Come si può migliorare ancora?

«Facendo crescere ulteriormente la qualità della lezione di ogni livello della scuola. Ad esempio si può lavorare ancora di più sulla tecnica e sull’insegnamento dei colpi. Sicuramente non tutti i ragazzi arriveranno a svolgere attività di tipo agonistico, ma sapranno giocare a tennis nella maniera corretta e probabilmente continueranno a far parte della famiglia del circolo. Inoltre stiamo cercando di coinvolgere ogni settore in alcune manifestazioni  con l’obiettivo di far partecipare tutta la scuola tennis a determinate attività. Perché anche chi non fa attività agonistica è giusto che sperimenti anche l’atmosfera della competizione, anche se di carattere ludico».

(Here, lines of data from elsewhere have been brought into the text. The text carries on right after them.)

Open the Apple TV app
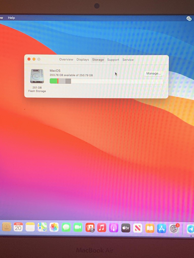The width and height of the screenshot is (194, 258). 126,228
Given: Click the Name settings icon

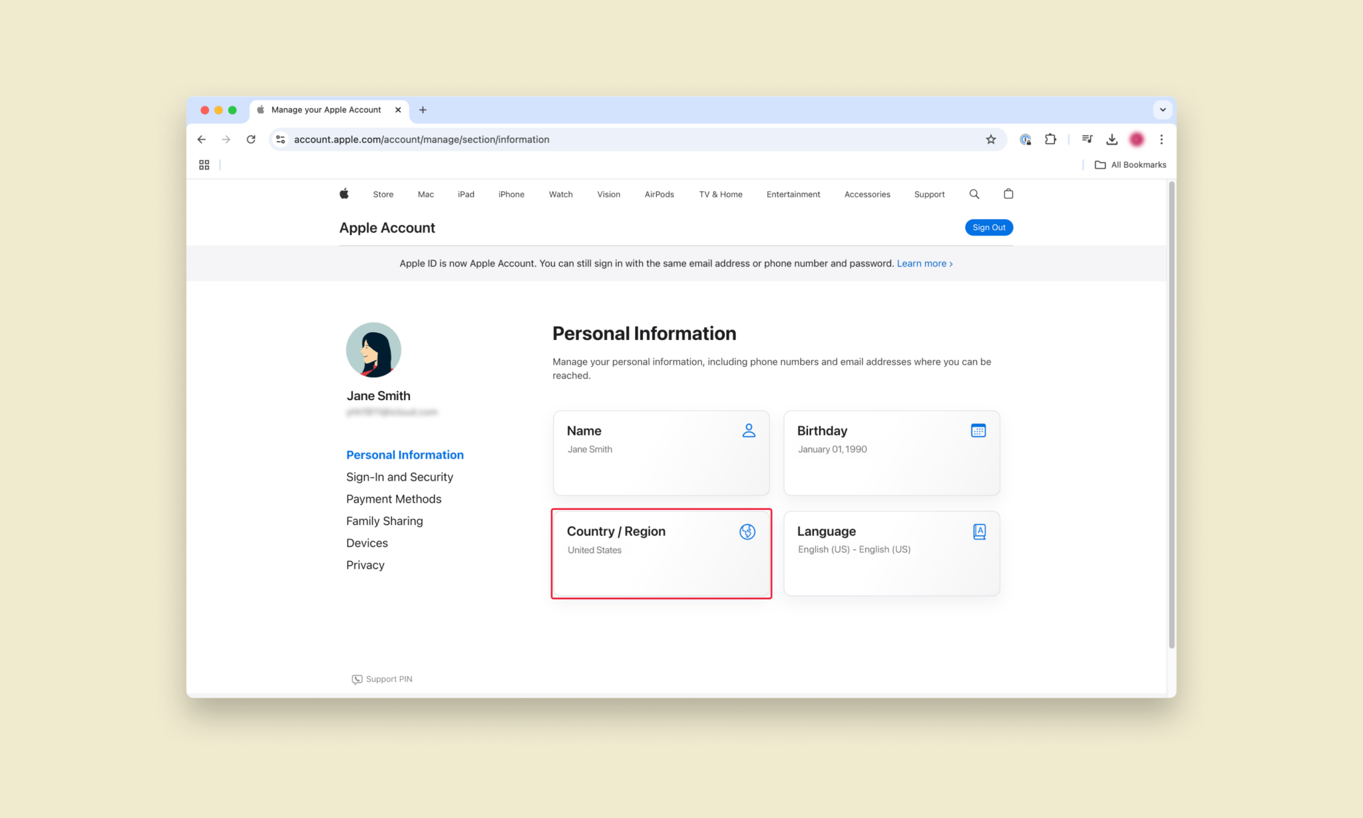Looking at the screenshot, I should (x=749, y=431).
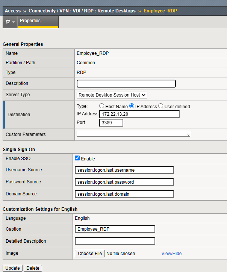Click the Custom Parameters text area
The height and width of the screenshot is (272, 227).
click(x=133, y=134)

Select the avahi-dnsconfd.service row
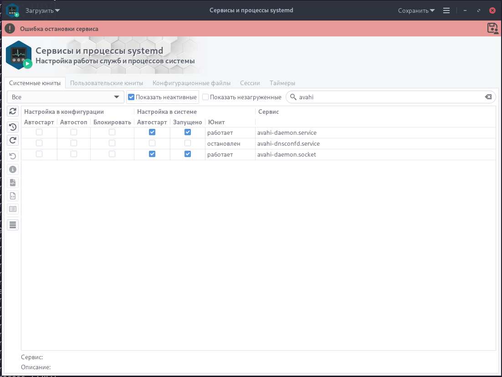288,144
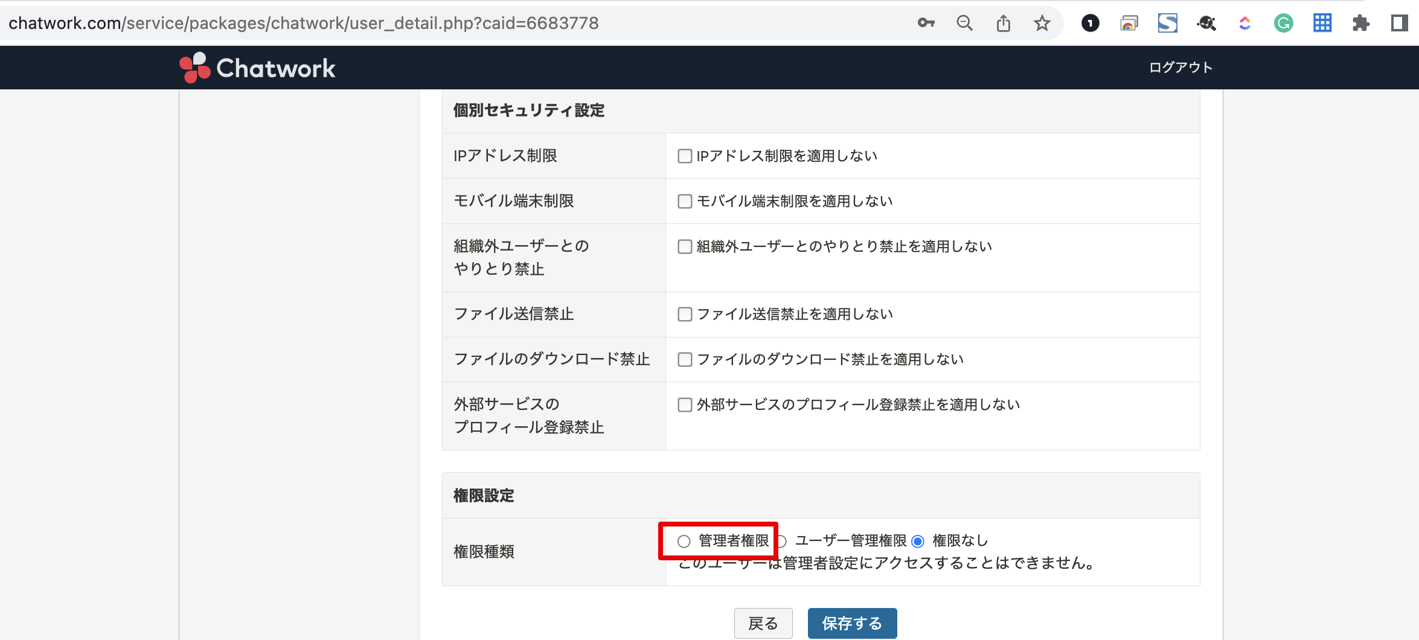
Task: Open the Grammarly extension icon
Action: [x=1283, y=24]
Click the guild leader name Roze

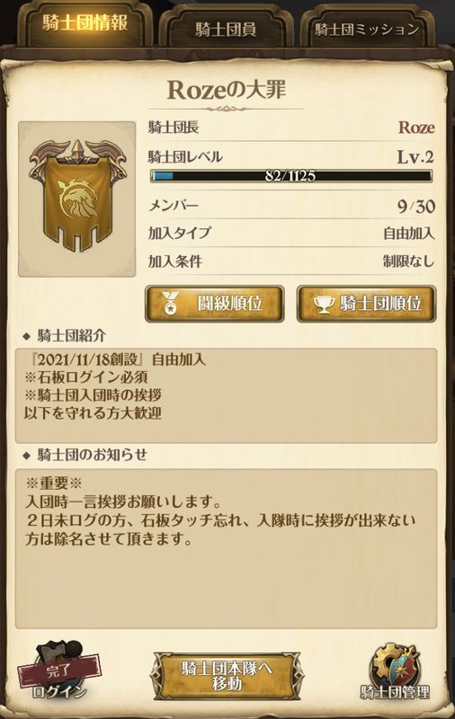coord(416,127)
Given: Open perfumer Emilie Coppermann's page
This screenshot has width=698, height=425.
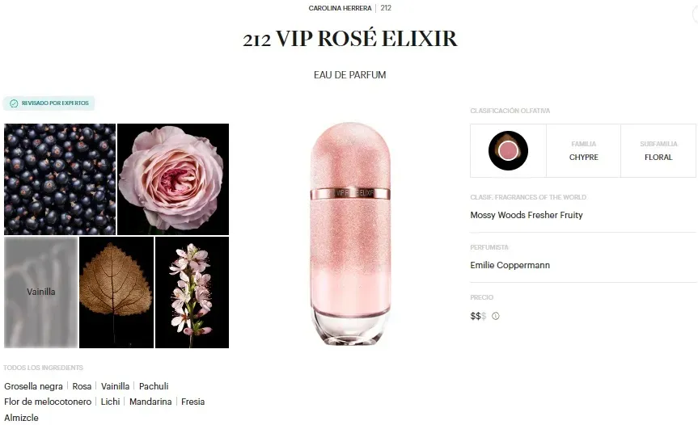Looking at the screenshot, I should pyautogui.click(x=510, y=265).
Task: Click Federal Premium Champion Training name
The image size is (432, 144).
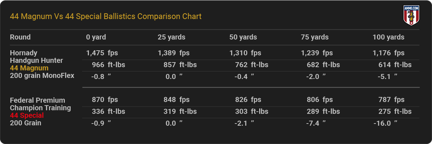Action: point(40,104)
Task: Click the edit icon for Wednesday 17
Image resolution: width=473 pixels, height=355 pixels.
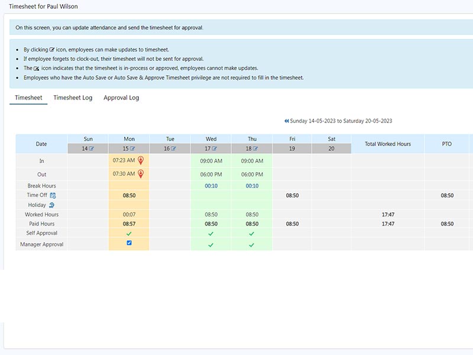Action: (x=215, y=149)
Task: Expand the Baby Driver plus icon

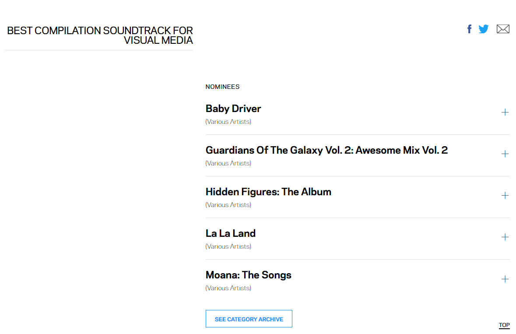Action: [505, 113]
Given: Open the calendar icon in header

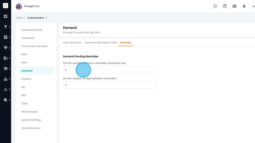Looking at the screenshot, I should pos(225,6).
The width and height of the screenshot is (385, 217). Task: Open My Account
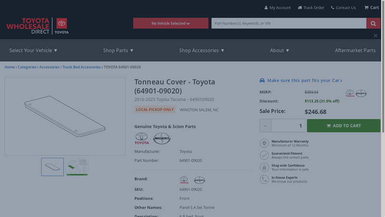[x=278, y=8]
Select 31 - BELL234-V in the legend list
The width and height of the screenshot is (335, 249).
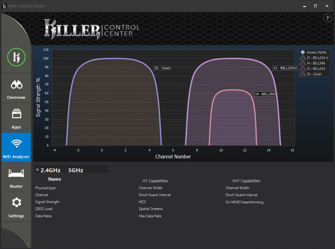click(317, 58)
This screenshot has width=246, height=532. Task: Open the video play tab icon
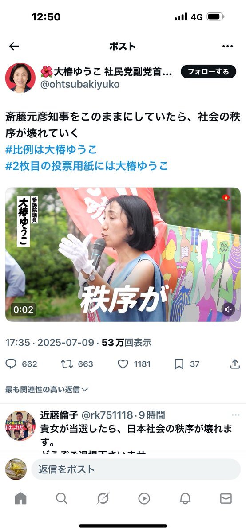(144, 498)
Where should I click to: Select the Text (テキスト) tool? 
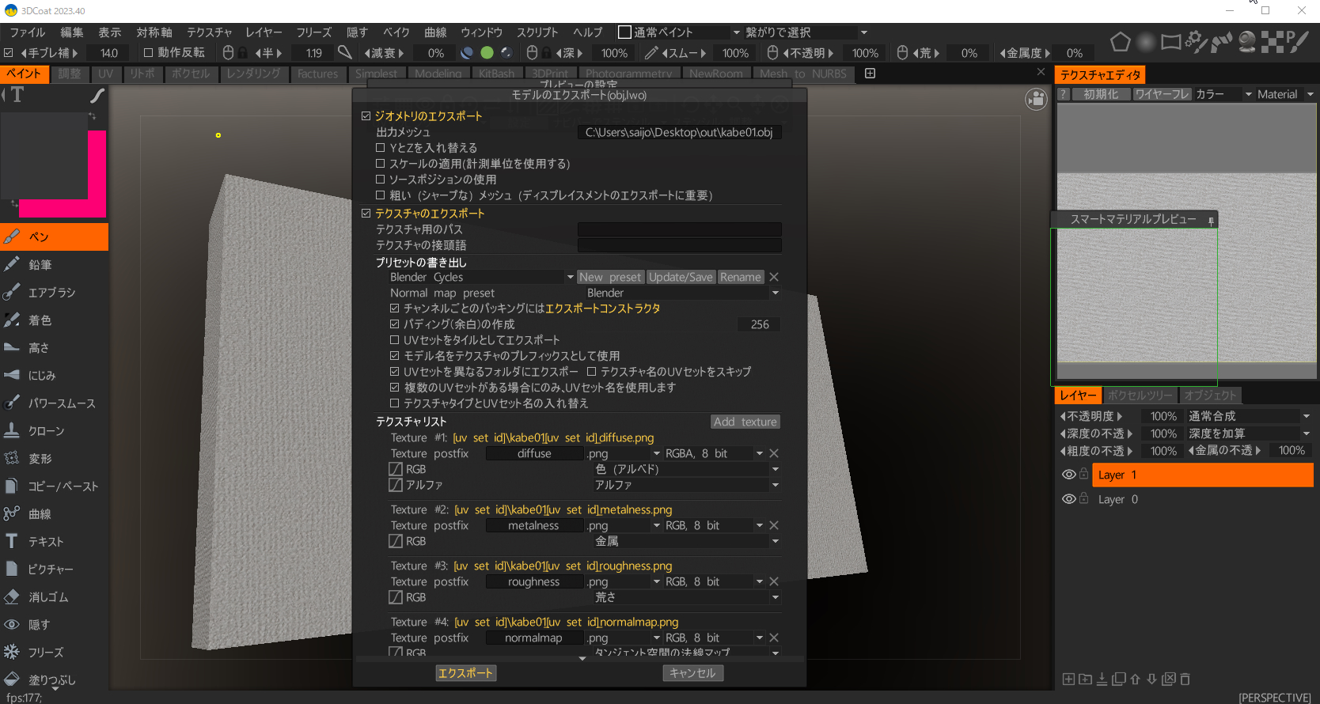(45, 542)
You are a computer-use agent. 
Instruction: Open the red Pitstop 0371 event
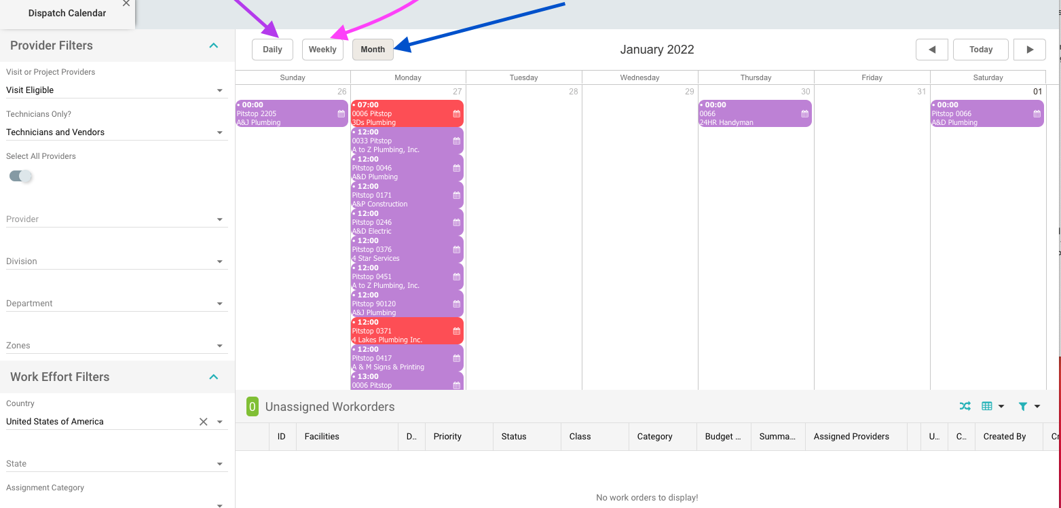(401, 331)
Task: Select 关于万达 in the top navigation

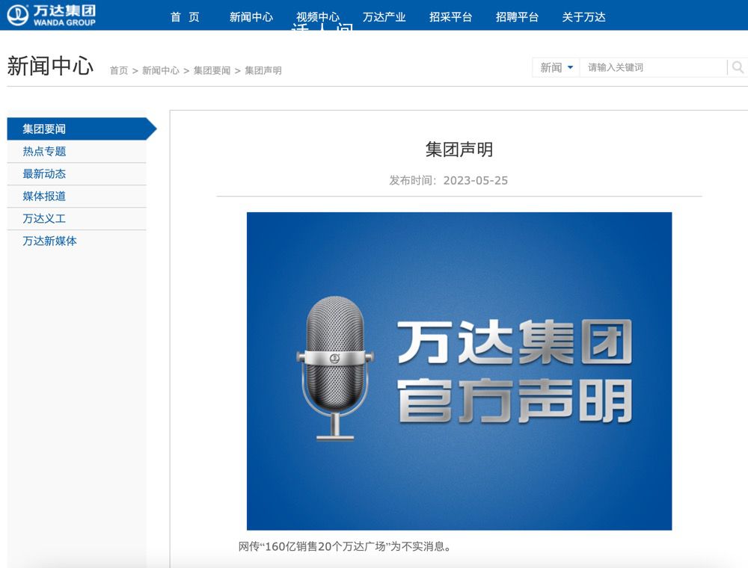Action: click(584, 16)
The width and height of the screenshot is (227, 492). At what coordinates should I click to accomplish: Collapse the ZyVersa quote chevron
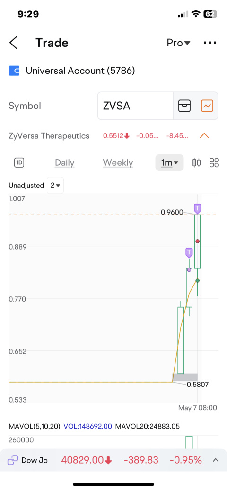click(x=204, y=136)
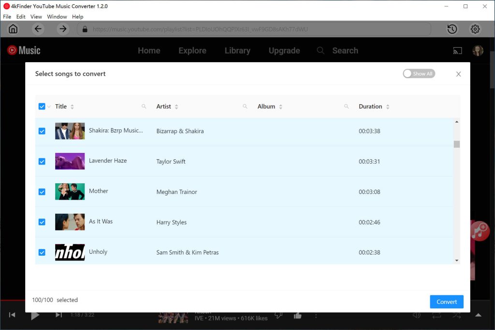This screenshot has height=330, width=495.
Task: Open browsing History icon
Action: tap(452, 29)
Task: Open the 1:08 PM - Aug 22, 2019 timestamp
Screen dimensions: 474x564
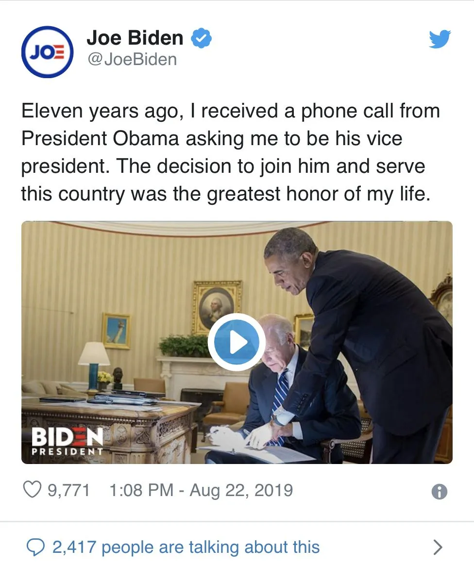Action: 201,490
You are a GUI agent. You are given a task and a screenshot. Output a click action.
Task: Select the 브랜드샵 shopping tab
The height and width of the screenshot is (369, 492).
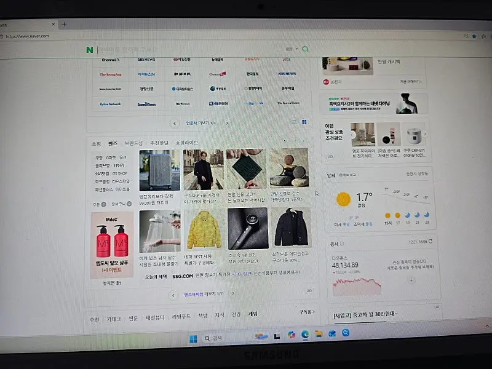(x=133, y=143)
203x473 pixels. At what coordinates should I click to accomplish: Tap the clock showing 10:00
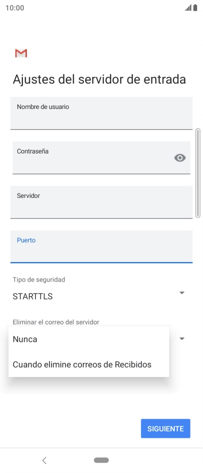coord(15,8)
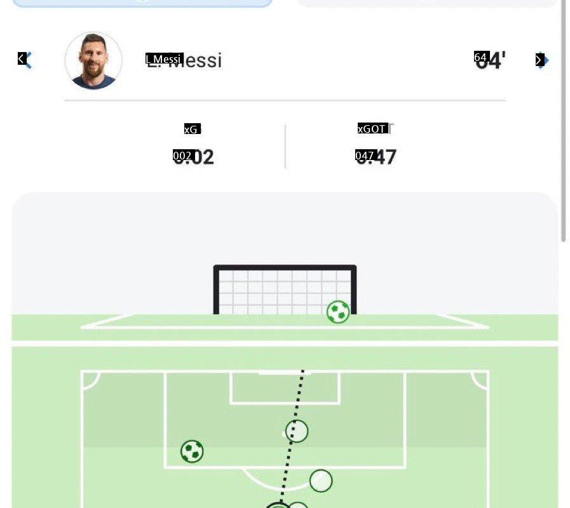Switch to the right top tab
Viewport: 570px width, 508px height.
click(427, 3)
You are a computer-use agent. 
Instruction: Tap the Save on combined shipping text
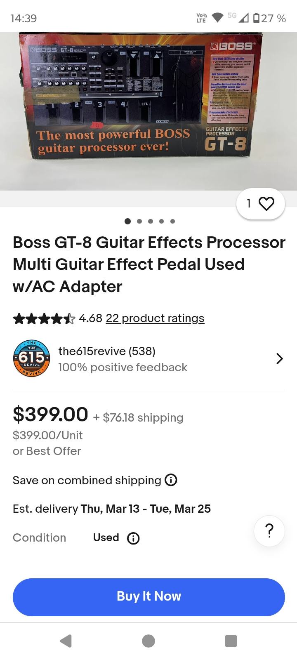click(x=87, y=480)
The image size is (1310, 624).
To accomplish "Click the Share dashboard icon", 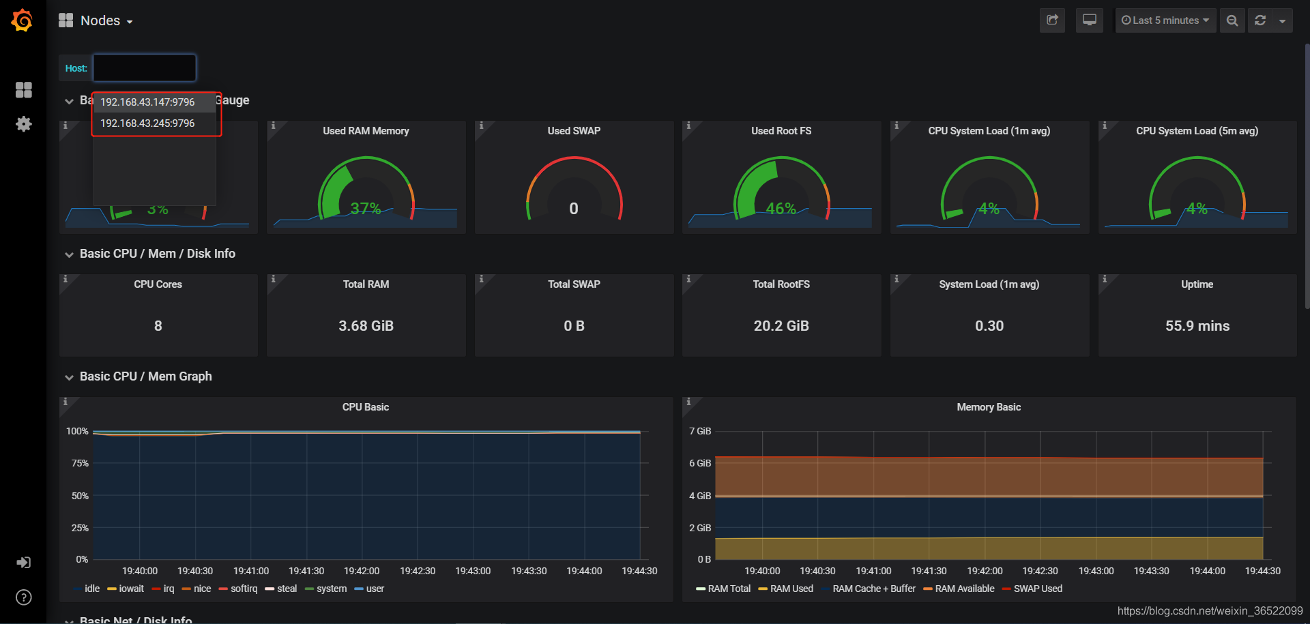I will click(x=1052, y=20).
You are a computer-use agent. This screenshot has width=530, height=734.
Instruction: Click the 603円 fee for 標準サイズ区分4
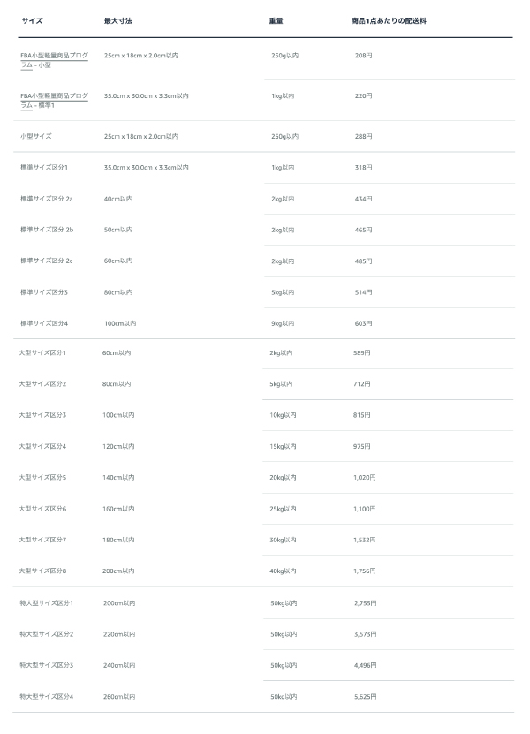coord(363,323)
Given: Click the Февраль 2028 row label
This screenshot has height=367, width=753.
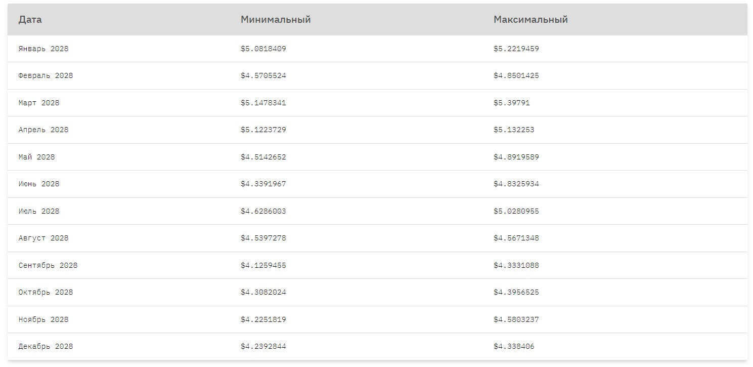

Per la Tennis Training, dunque sono stati anni di continua crescita che non sono  passati inosservati neanche alla Federazione Italiana Tennis che oggi ha scelto il centro folignate come sede del centro tecnico per l’Italia centrale.

«E’ un rapporto che si è via via consolidato ma che è nato con le prime convocazioni dei nostri ragazzi nelle varie rappresentative nazionali a Tirrenia. Ad influire in questo rapporto sempre più stretto, sono stati i risultati del nostro settore giovanile, la qualità del nostro centro sportivo e certamente anche il fatto che numerosi professionisti ci abbiano scelto come sede per i loro allenamenti. La Federazione conosce benissimo che tipo di attività proponiamo, che tipo di qualità offriamo, e ovviamente vede i risultati. Se di quasi tutte le annate abbiamo e abbiamo avuto ragazzini di livello nazionale , un motivo c’è ed è frutto del nostro lavoro giornaliero».

Lavoro che ha portato la Tennis Training ad essere premiata come seconda miglior scuola tennis d’Italia su oltre 1700 scuole di tutta la penisola. Una classifica che prende in esame i risultati a tutti i livelli, dai professionisti all’attività giovanile.

«Lo considero un piccolo miracolo sportivo. Se siamo così vicini alla vetta avendo numeri infinitamente inferiori a circoli molto più blasonati ed importanti in quanto a numero di soci e bacini d’utenza, penso ad esempio  al Ct Parioli,  lo dobbiamo all’attività giovanile e ai risultati del nostro vivaio».